- _About this task_
Count the lines below that hold "sidebar". Give the number without comment.

[Records from a collection]

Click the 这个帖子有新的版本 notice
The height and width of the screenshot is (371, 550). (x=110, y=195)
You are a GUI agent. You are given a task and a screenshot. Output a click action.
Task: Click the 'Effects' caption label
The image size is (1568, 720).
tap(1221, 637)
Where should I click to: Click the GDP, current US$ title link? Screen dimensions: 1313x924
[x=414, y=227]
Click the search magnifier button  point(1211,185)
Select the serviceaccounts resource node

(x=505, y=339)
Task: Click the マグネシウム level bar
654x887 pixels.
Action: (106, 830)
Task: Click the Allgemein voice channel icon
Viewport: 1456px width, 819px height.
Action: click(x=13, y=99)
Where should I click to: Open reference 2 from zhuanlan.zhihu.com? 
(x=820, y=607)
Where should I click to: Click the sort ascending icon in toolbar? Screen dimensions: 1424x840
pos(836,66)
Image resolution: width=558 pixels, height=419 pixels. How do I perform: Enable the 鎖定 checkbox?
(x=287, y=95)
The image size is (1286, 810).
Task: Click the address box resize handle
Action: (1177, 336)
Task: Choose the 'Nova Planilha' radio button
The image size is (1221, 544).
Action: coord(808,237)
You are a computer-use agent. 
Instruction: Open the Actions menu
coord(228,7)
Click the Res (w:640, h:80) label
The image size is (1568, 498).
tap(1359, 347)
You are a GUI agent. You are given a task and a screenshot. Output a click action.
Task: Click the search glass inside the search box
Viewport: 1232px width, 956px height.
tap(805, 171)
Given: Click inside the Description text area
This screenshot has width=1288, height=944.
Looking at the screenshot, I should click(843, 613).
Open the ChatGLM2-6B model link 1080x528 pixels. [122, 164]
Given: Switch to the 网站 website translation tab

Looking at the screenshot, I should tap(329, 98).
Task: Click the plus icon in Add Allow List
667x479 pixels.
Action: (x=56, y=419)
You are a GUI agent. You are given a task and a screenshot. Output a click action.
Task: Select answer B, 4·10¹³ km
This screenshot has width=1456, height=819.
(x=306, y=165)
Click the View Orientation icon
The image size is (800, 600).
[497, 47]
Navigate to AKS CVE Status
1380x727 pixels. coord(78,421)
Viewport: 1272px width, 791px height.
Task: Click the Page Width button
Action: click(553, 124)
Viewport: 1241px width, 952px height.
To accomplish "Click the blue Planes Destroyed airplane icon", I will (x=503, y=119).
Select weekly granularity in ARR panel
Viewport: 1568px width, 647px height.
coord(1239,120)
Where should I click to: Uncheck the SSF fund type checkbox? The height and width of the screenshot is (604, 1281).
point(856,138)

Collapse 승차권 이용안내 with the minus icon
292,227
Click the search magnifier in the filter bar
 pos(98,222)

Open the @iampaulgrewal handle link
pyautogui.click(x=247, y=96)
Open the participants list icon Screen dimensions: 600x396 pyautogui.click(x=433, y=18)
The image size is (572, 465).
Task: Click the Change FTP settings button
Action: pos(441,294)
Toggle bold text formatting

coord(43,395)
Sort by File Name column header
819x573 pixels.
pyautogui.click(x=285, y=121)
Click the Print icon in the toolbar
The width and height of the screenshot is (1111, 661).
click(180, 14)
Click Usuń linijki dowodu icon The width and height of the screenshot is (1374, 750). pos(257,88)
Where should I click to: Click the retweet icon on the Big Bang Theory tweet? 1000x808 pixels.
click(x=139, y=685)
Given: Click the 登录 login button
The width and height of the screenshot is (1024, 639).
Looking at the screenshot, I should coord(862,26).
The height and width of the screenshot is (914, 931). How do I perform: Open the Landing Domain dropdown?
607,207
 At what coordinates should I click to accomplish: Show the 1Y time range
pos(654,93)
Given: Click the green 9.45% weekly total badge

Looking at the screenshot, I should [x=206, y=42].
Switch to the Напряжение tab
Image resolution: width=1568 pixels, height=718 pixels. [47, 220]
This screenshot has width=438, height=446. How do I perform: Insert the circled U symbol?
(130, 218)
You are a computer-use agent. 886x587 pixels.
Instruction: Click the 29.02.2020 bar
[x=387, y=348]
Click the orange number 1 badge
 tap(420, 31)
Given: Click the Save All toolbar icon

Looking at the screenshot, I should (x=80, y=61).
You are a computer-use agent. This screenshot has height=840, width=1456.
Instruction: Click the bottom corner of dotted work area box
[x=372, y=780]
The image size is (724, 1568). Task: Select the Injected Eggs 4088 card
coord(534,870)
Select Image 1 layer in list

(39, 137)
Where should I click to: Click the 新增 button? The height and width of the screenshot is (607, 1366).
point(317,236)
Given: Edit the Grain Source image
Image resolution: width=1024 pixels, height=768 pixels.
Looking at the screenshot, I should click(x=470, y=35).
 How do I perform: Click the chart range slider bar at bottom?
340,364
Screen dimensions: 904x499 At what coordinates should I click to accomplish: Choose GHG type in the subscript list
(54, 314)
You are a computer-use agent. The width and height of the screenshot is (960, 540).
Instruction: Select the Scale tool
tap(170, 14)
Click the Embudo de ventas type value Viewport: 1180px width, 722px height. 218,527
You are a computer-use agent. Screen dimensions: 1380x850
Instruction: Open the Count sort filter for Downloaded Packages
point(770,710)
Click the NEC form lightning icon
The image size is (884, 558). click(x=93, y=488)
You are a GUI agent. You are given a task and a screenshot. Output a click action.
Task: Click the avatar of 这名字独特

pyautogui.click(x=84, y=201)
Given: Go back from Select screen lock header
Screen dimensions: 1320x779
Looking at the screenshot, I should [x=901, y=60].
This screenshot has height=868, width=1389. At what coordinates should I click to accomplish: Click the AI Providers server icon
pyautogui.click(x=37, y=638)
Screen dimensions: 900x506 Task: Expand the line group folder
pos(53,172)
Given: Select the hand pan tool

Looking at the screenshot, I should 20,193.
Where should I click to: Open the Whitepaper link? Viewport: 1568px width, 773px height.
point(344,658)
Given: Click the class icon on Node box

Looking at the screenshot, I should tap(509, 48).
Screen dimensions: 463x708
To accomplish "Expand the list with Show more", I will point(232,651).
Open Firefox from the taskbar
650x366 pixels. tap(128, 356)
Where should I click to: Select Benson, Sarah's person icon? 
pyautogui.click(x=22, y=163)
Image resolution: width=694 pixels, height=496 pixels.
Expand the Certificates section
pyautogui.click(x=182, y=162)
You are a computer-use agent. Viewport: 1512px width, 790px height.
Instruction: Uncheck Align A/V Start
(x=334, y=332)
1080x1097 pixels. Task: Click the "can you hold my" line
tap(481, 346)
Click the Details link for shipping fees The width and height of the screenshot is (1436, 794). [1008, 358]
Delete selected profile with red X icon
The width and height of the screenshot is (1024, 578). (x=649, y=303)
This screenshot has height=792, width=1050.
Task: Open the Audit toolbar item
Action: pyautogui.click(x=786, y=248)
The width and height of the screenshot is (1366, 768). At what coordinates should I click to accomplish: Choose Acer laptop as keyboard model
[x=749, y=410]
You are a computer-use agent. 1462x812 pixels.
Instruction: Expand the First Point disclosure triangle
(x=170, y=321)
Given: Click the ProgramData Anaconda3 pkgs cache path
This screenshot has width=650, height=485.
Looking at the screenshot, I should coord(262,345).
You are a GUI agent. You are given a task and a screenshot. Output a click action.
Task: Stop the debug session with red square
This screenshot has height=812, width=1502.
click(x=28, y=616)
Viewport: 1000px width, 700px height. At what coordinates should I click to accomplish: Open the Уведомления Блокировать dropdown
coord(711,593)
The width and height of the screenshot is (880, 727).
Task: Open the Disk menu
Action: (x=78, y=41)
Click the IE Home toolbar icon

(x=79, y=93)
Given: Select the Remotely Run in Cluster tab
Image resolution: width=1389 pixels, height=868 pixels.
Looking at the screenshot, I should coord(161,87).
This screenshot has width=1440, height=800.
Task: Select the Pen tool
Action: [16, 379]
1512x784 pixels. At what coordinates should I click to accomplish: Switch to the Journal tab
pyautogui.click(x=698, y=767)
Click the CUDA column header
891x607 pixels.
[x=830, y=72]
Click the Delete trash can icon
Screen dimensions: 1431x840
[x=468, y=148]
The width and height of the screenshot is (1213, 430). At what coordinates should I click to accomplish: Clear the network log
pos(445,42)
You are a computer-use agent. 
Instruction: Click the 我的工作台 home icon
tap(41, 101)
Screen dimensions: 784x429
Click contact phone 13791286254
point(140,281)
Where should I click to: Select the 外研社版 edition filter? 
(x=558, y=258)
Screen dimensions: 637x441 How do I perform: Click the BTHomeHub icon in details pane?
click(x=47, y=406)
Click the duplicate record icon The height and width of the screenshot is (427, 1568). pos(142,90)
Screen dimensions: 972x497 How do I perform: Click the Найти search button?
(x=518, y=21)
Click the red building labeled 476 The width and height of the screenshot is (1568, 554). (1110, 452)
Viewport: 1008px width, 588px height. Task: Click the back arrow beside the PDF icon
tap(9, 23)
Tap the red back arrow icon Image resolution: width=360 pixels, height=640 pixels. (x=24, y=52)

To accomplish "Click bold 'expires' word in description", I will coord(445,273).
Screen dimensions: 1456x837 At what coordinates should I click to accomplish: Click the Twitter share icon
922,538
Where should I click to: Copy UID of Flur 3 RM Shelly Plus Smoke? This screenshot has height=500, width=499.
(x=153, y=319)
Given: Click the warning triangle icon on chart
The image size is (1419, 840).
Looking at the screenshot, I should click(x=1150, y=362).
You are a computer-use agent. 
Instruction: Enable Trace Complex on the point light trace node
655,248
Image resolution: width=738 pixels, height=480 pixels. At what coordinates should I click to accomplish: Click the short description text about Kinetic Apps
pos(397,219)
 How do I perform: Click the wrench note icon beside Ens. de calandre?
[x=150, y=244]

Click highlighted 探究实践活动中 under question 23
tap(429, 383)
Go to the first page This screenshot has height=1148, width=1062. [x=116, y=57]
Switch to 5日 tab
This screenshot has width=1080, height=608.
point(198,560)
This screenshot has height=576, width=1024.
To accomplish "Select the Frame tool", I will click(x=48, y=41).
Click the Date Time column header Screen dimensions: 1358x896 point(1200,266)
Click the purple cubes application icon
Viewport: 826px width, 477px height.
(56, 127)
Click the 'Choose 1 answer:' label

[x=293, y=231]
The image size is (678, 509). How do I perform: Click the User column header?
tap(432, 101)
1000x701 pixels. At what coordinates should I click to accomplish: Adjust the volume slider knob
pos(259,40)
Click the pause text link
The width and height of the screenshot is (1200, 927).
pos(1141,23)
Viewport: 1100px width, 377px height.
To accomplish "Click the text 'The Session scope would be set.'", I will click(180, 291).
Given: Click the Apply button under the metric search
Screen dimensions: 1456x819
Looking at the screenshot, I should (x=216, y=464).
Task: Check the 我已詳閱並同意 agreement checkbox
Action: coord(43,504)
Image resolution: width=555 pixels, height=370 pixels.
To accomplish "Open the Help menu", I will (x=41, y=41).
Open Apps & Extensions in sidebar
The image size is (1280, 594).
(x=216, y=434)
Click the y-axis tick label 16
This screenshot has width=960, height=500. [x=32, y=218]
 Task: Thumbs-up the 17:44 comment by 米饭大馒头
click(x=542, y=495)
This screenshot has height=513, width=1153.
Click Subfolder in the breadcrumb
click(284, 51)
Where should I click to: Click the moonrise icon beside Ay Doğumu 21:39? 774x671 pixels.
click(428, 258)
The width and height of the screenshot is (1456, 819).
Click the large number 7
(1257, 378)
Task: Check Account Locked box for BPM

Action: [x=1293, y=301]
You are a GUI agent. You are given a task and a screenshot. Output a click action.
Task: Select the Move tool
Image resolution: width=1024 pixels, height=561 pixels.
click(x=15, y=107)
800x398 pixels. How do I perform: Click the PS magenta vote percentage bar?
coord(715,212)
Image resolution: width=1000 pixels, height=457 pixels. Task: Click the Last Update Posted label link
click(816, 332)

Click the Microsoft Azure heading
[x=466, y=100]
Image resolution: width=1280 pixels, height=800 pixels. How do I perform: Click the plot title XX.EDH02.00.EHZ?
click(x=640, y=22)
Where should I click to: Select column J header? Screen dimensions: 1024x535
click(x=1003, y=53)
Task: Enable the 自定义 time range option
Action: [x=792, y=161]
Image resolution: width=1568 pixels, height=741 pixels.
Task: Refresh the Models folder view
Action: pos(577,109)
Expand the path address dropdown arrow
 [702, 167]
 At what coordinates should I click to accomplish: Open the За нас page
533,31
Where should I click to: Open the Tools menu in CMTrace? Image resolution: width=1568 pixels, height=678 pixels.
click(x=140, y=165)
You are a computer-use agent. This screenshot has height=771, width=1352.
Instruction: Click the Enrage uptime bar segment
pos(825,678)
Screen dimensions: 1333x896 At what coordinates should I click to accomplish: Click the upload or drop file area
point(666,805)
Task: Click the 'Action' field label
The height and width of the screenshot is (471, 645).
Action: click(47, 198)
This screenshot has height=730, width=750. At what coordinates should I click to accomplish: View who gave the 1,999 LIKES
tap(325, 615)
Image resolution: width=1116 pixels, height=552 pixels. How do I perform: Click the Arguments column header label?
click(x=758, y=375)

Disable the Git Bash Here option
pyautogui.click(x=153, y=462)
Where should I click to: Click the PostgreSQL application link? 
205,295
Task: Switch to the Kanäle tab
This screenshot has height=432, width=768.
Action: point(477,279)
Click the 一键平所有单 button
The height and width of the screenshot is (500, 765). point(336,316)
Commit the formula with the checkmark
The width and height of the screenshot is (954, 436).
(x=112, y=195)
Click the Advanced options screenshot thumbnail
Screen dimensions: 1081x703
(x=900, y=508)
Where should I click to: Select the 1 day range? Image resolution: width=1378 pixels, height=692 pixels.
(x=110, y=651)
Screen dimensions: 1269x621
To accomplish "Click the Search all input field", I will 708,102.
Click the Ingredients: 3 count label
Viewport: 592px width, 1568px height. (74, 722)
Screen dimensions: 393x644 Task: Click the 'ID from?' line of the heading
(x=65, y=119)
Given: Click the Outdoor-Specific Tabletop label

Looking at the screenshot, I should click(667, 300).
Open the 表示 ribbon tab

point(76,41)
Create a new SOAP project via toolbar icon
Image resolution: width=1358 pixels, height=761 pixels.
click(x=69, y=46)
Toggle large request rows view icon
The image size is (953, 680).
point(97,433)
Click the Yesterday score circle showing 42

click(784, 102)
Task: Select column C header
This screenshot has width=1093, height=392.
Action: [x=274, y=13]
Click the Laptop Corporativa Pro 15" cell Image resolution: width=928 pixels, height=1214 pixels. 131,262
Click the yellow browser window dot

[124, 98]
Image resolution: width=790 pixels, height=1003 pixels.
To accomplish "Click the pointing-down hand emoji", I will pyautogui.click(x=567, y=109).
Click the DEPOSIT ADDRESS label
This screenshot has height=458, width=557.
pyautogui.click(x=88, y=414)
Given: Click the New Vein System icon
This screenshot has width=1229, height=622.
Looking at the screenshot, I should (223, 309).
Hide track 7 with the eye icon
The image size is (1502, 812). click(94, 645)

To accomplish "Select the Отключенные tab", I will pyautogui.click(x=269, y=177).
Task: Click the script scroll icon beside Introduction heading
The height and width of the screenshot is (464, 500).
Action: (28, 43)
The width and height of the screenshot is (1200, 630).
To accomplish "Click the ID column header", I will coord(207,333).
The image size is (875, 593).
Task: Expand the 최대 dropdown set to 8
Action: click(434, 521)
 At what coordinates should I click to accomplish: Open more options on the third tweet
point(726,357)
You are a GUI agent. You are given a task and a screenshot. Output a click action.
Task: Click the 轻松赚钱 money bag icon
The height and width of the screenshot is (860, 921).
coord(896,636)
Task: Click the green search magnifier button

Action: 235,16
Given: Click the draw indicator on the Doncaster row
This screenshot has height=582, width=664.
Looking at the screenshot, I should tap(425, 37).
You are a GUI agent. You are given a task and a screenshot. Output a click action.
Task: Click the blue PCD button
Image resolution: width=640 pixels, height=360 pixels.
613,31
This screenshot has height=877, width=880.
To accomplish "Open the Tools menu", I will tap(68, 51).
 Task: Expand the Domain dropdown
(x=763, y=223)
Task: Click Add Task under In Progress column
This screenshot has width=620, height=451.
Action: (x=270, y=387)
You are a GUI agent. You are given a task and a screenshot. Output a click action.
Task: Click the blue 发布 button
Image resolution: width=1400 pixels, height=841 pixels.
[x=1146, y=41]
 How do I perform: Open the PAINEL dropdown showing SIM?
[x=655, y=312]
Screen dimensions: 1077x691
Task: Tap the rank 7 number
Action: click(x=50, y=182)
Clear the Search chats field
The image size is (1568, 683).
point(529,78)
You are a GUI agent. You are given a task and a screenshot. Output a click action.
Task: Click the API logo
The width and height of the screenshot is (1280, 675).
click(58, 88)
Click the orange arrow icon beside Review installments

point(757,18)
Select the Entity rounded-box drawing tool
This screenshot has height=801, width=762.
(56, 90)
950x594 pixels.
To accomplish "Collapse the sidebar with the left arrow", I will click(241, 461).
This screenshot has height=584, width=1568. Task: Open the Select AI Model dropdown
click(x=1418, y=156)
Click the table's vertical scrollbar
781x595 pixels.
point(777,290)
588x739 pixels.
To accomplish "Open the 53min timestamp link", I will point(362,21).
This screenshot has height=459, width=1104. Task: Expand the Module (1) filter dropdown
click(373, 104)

- _Answer to this task_
2